How Markets Grow Up
And what it means for brands’ connection strategies
By TNS
There are at least four different personalities that digital markets can adopt as they develop; to succeed, marketers need a precise understanding of the specialist roles that digital platforms can play for each.
The advance of internet access is often portrayed as a simple progression with little room for variation – and inevitable consequences for marketers. Digital leads to fragmented audiences and diminishing returns; building awareness and engagement becomes harder work with less certain rewards. The media landscape becomes a maelstrom of proliferating touchpoints and uncertain consumer behaviour.
In reality, more touchpoints mean more choice, for both consumer and marketer. Although markets grow up in a number of different ways, the consumers within those markets use their devices in a manner that is largely predictable, provided you know which devices they can access and what attitudes they have towards those devices. As the availability of different
devices increases, consumer media consumption becomes more specialised, with different roles for different platforms at different times of the day. Because this specialisation follows a logical pattern, there is a real opportunity for marketers to follow consumers precisely from platform to platform.
Understanding the role that a device or channel plays within a given consumer’s day offers new opportunity to engage within a specific context. Media fragmentation may make mass targeting more challenging, but it also offers robust, precision targeting at scale – when specialised digital routines provide a rich variety of platforms and purposeful opportunities.
The alternative personalities of digital markets
Markets grow up in different ways as their inhabitants settle on the uses of technology that best fit their needs and their resources. The key to understanding each market lies in an appreciation both of the access that consumers have to different digital technologies – and their attitudes towards using them. Market forces and history combine to dictate access: the availability of technology and the price at which it is made available. Attitudes can
be both drivers and barriers to adoption; drivers for the early adopters who actively seek out the latest devices, barriers for those habitual users who are already comfortable with what they have and are less inclined to look elsewhere.
Whilst it is true that mobile is taking on a more central role across all markets, this can happen far quicker in those markets with no past history of using other devices, and where low-cost smartphones offer the most affordable route online. This lack of pre-existing alternative forms of web access distinguishes single-device, mobile-centric markets like Kenya (where 98 per cent of time online is spent on a mobile) from those such as Egypt, where legacies of desktop use make internet users slower to migrate to other devices, and 67 per cent of time online continues to take place on a PC. Cost of data can still provide a barrier to access in single- device, mobile-centric markets, but it also provides an opportunity for brands that are alive to access and attitudes. Unilever has had considerable success in India’s rural regions by offering free entertainment, served with accompanying ads, on mobile platforms.

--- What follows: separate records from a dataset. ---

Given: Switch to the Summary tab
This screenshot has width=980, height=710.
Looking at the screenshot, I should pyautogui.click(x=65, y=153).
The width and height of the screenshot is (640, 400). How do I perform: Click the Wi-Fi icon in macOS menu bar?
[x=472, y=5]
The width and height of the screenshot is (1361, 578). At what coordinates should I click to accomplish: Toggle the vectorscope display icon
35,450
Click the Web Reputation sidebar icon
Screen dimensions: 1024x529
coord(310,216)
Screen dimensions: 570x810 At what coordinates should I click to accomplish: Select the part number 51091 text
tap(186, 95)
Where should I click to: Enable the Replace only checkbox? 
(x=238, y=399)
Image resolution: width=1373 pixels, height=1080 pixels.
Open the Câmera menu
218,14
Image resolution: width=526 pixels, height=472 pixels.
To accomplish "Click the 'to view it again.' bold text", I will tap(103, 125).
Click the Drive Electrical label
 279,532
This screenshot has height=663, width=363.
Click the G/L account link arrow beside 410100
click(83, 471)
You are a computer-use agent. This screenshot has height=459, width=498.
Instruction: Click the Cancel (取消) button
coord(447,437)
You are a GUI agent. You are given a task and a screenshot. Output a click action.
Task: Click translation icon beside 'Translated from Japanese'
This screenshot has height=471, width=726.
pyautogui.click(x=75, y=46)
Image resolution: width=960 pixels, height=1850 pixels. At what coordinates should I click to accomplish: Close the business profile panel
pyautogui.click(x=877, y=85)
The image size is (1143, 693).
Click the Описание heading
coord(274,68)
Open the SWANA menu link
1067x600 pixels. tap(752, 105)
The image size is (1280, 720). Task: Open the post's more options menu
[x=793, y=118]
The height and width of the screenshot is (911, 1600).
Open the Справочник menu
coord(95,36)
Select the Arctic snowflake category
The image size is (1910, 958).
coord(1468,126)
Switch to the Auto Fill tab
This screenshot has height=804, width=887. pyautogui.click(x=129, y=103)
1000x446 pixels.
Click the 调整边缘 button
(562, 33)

The proliferation of alternative digital technologies helps to shift attitudes within a market, but is no guarantee that they will shift quickly. In many such markets, the PC remains central for the majority of consumers. In Germany, it accounts for 69 per cent of time online, and a willingness to wait for this preferred digital experience (rather than going online at any time through tablet or smartphone) helps to explain why overall time online for Germany stands at only 3.0 hours, whilst Kenya leapfrogs to 3.2
The key differentiator between a multiple-device, PC-centric market such as Germany and a multiple-device, mobile-centric market such as Hong Kong isn’t in the access to technology; it’s all in the attitudes and lifestyle. Developed markets where early adoption has become a mainstream behaviour don’t necessarily spend that much more time online – but they have huge flexibility as to when and where that time online takes place. The fact that 51 per cent of time online in Hong Kong is spent on a mobile or tablet device doesn’t add up to that much more time online overall (3.9 hours per day), but it hugely expands the range of needs that digital can meet. And it’s this broadening of the roles that digital media can take on that has the most significant implications for traditional media channels.